◆ **Raw records**
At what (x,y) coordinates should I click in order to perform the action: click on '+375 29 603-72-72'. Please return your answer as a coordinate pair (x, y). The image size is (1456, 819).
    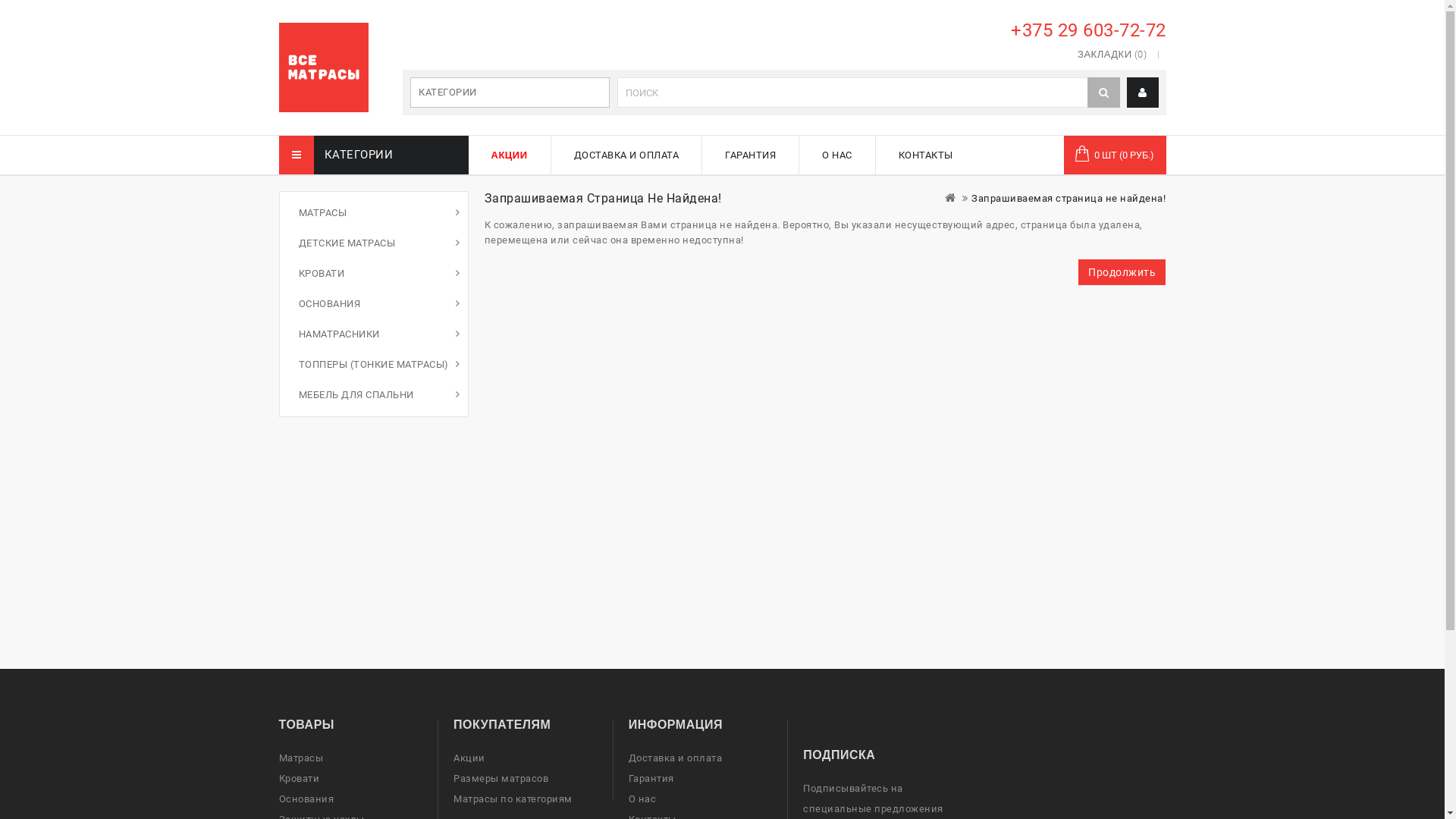
    Looking at the image, I should click on (1084, 30).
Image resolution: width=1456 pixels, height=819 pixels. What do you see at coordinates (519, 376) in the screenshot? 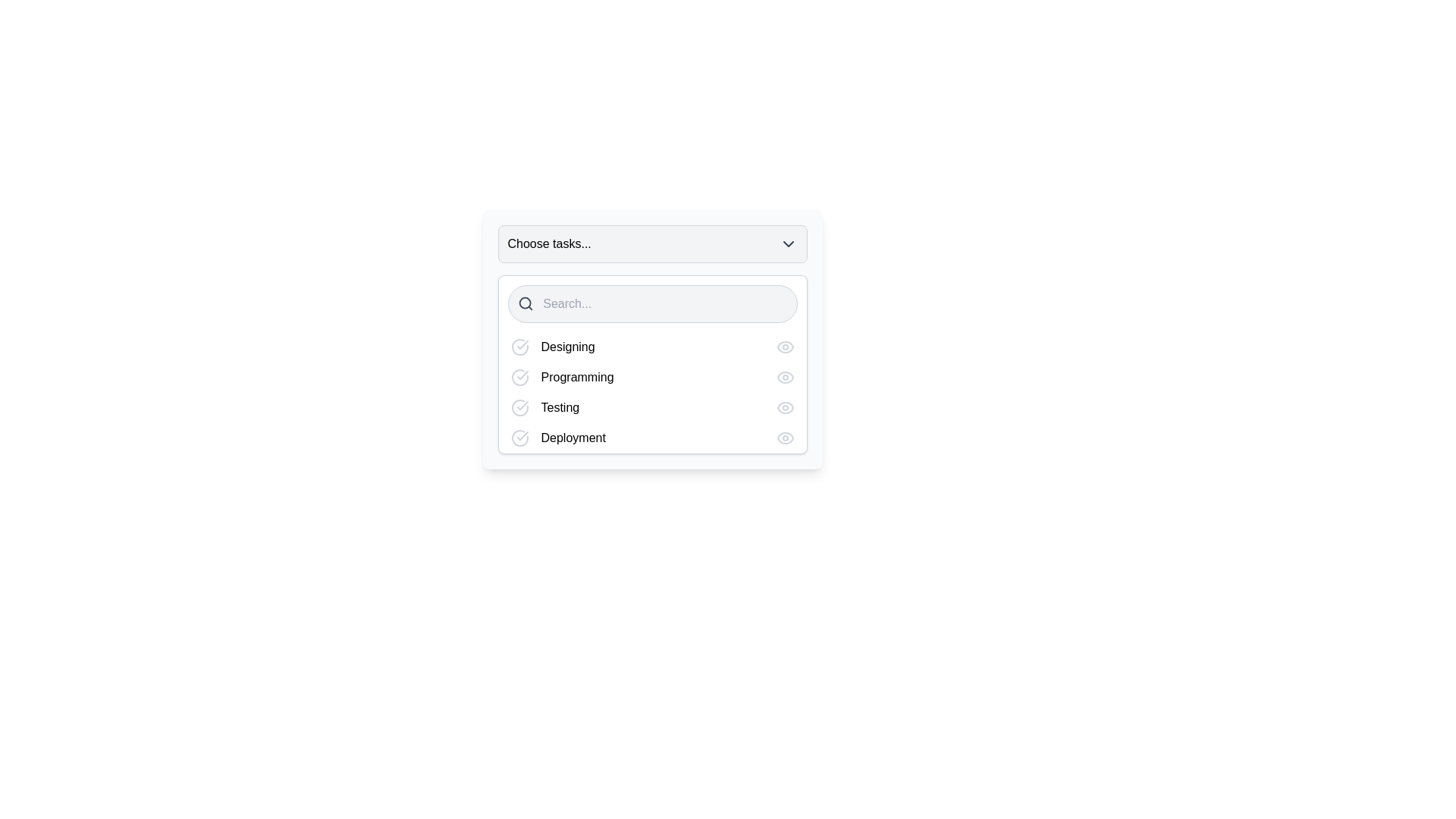
I see `the circular tick mark icon located to the left of the 'Programming' text label in the second row of the dropdown panel` at bounding box center [519, 376].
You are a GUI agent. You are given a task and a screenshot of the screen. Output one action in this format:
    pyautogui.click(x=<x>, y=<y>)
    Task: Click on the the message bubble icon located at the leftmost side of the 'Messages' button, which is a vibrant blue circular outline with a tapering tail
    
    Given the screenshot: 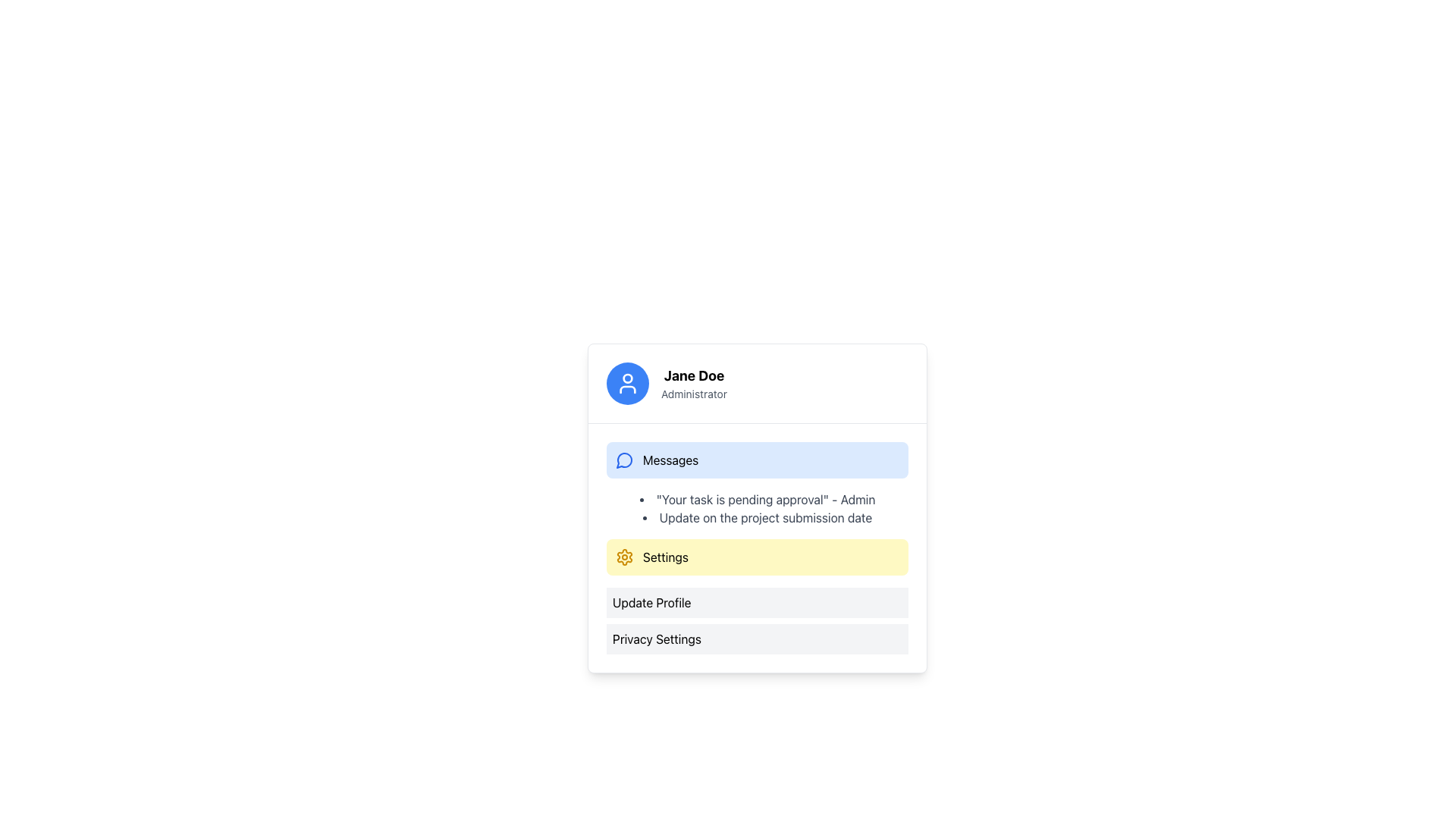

◆ **Task prompt**
Gather every line of the records that contains the string "circular" and copy each one in full.

◆ **Answer to the exercise**
I see `the circular tick mark icon located to the left of the 'Programming' text label in the second row of the dropdown panel` at bounding box center [519, 376].
    Task: Click on the the message bubble icon located at the leftmost side of the 'Messages' button, which is a vibrant blue circular outline with a tapering tail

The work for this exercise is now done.